1. Propellants are often tailored to and classified by specific applications,
such as space launch booster propellants or tactical missile propellants;
each has somewhat specific chemical ingredients, different burning rates,
different physical properties, and different performance. Table 11-1
shows four kinds of rocket motor applications (each has somewhat different
propellants) and several gas generator applications. Propellants for
rocket motors have hot (over 2400 K) gases and are used to produce
thrust, but gas generator propellants have lower-temperature combustion
gases (800 to 1200 K) and they are used to produce power, not thrust.
Historically, the early rocket motor propellants used to be grouped
into two classes: double-base (DB*) propellants were used as the first
production propellants, and then the development of polymers as binders
made the composite propellants feasible.
2. Double-base (DB) propellants form a homogeneous propellant grain,
usually a nitrocellulose (NC*), a solid ingredient which absorbs liquid
nitroglycerine (NG) plus minor percentages of additives. Both the major
ingredients are explosives and function as a combined fuel and oxidizer.
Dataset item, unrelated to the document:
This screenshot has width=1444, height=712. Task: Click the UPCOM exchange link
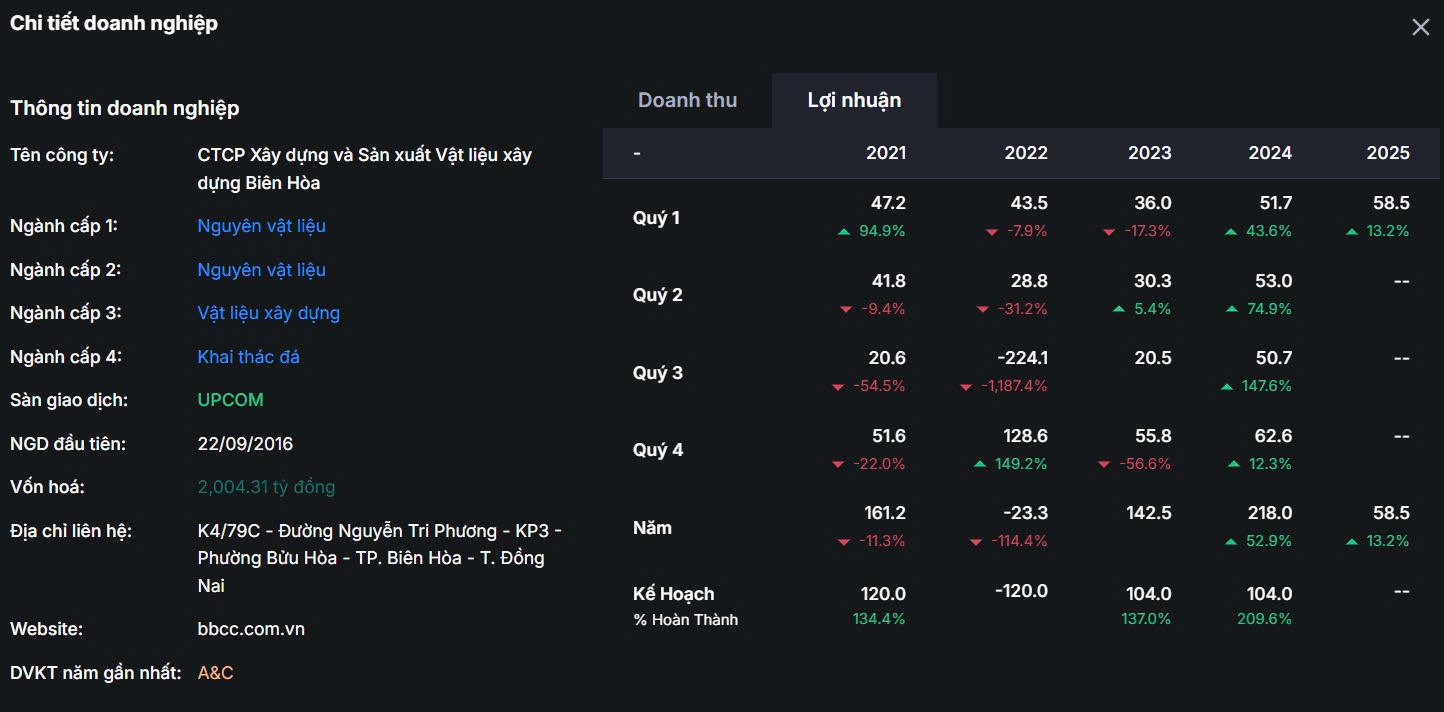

Both extruded double-base (EDB) and cast double-base (CDB) propellant
have found extensive applications, mostly in small tactical missiles of
older design. By adding crystalline nitramines (HMX or RDX)* the
performance and density can be improved; this is sometimes called
cast-modified double-base propellant. A further improvement is to add
an elastomeric binder (rubber-like, such as crosslinked polybutadiene),
which improves the physical properties and allows more nitramine and
thus improves the performance slightly. The resulting propellant is called
elastomeric-modified cast double-base (EMCDB). These four classes of
double base have nearly smokeless exhausts. Adding some solid ammonium
perchlorate (AP) and aluminum (A1) increases the density and the
specific impulse slightly, but the exhaust gas is smoky. The propellant is
called composite-modified double-base propellant or CMDB.
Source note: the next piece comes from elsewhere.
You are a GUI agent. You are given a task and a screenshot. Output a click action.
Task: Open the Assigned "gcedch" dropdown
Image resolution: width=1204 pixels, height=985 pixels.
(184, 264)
3. Composite propellants form a heterogeneous propellant grain with the
oxidizer crystals and a powdered fuel (usually aluminum) held together
in a matrix of synthetic rubber (or plastic) binder, such as polybutadiene
(HTPB)*. Composite propellants are cast from a mix of solid (AP crystals,
A1 powder)* and liquid (HTPB, PPG)* ingredients. The propellant is
hardened by crosslinking or curing the liquid binder polymer with a small
amount of curing agent, and curing it in an oven, where it becomes hard
and solid. In the past three decades the composite propellants have been
the most commonly used class. They can be further subdivided:
(1) Conventional composite propellants usually contain between 60 and
72% ammonium perchlorate (AP) as crystalline oxidizer, up to 22%aluminum powder (A1) as a metal fuel, and 8 to 16% of elastomeric
binder (organic polymer) including its plasticizer.
(2) Modified composite propellant where an energetic nitramine (HMX
or RDX) is added for obtaining a little more performance and also a
somewhat higher density.
(3) Modified composite propellant where an energetic plasticizer such as
nitroglycerine (used in double-base propellant) is added to give a little
more performance. Sometimes HMX is also added.
(4) A high-energy composite solid propellant (with some aluminum),
where the organic elastomeric binder and plasticizer are largely
replaced by energetic materials (such as certain explosives) and
where some of the AP is replaced by HMX. Some of these are called
elastomer-modified cast double-base propellants (EMCDB). Most
are experimental propellants. The theoretical specific impulse can
be between 270 and 275 sec at standard conditions.
(5) A lower-energy composite propellant, where ammonium nitrate (AN) is
the crystalline oxidizer (no AP). It is used for gas generator propellant.
If a large amount of HMX is added, it can become a minimum
smoke propellant with fair performance.